In a shift from Virginia’s last three governors, Gov. Glenn Youngkin’s administration is requiring people with felony convictions to proactively apply to regain their voting rights upon release from prison and is not automatically restoring rights for any group of offenders.
In a letter sent to a Democratic state senator this week in response to questions about an apparent slowdown in the pace of rights restoration grants after Youngkin took office, Secretary of the Commonwealth Kay Coles James said the administration’s policy is to give former inmates an application upon release that explains how they can ask for their civil rights back.
“Our website was updated to include that applications are considered individually and not granted on an automatic basis,” Coles James, whose office oversees rights restoration, wrote Wednesday to Sen. Lionell Spruill, D-Chesapeake, who chairs the Senate Privileges and Elections Committee.

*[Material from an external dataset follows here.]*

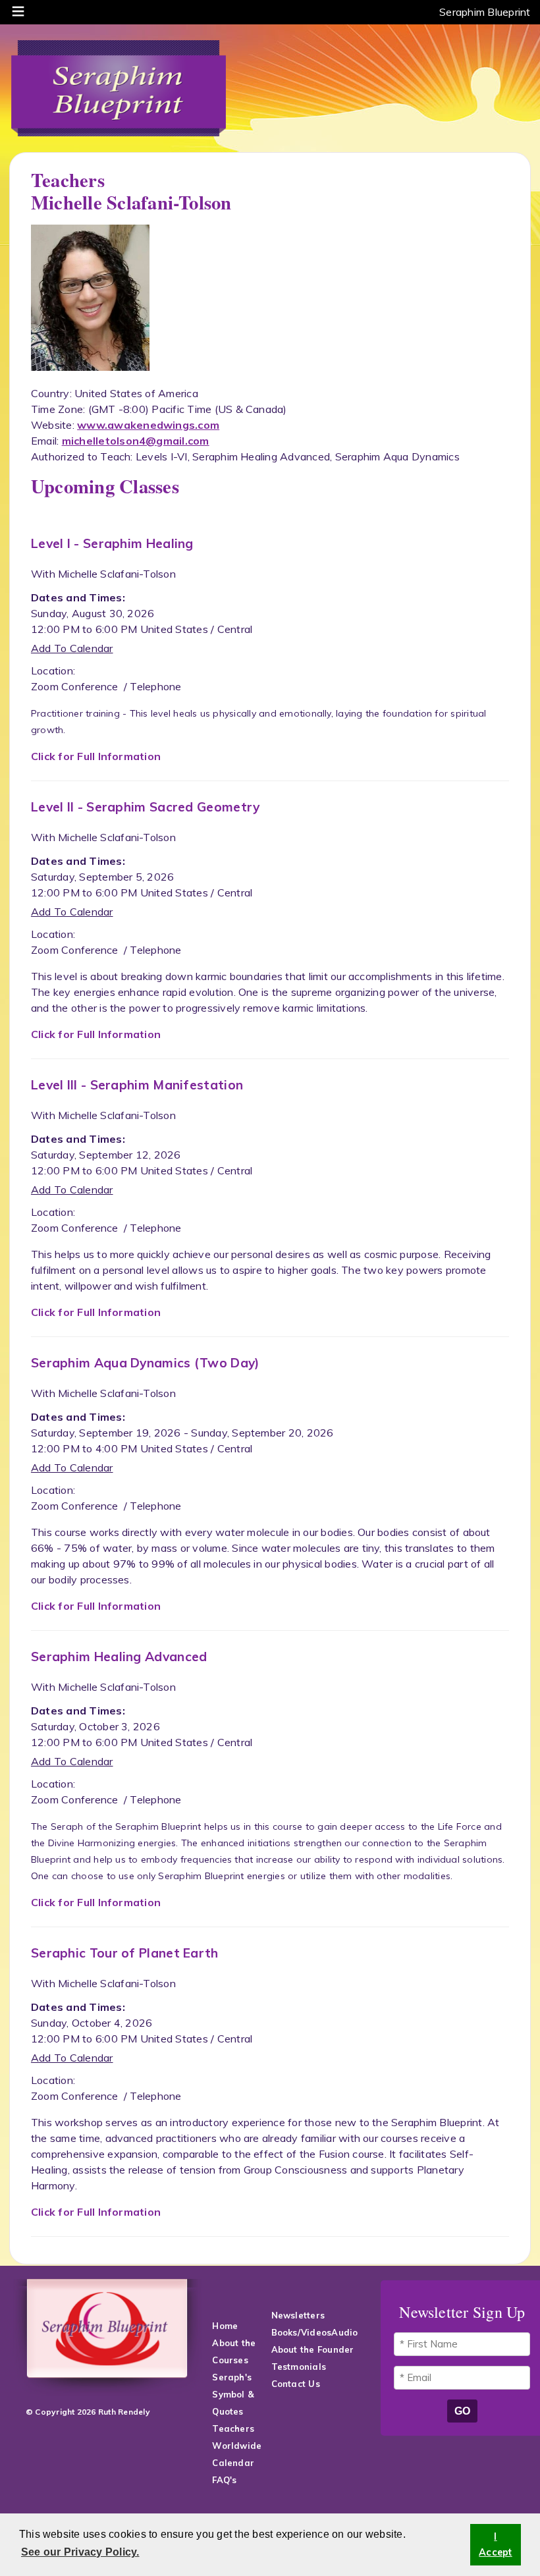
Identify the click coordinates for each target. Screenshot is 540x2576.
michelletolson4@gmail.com (135, 440)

The Virginia Constitution gives governors broad authority to set their own policies in granting or rejecting rights restoration requests. On Thursday, the Youngkin administration would not elaborate on what specific criteria the governor is using to make those decisions.
Spruill promised to “fight back against the rollback of these rights.”

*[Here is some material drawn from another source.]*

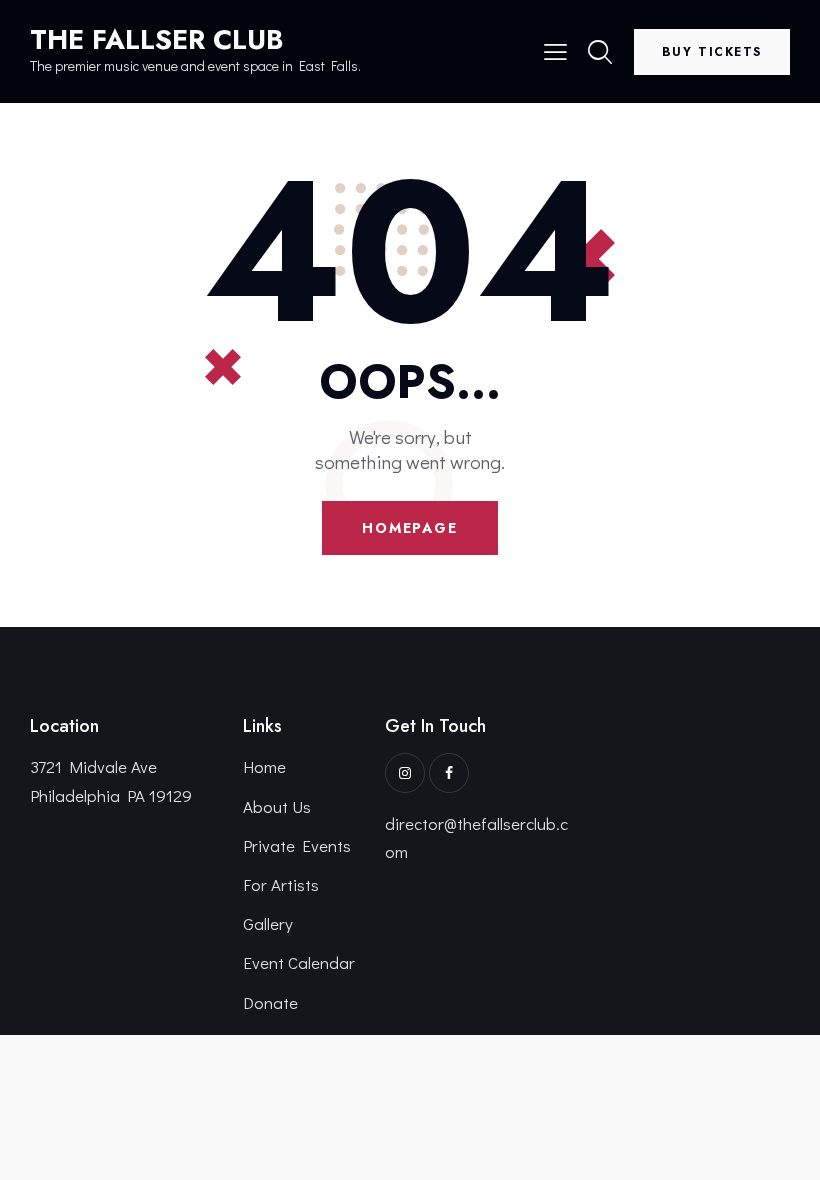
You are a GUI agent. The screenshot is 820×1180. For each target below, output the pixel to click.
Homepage (410, 528)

“Once you have served your time, your rights should be restored for non-violent felons. Period,” Spruill said in a written statement. “I will fight against this secret process and secret set of rules that the governor is using to decide who can be denied the right to vote.”
The American Civil Liberties Union of Virginia, which supports a less strict rights restoration system, said the Youngkin administration “appears content to leave Virginians in the dark.”
“The Youngkin administration’s failure to disclose the criteria by which it will review incarcerated people’s applications for the restoration of their voting rights is hugely concerning,” said ACLU of Virginia Policy Director Ashna Khanna.
Virginia is one of just a few states with a constitutional rule that automatically disenfranchises people with felony convictions unless a governor chooses to restore their rights.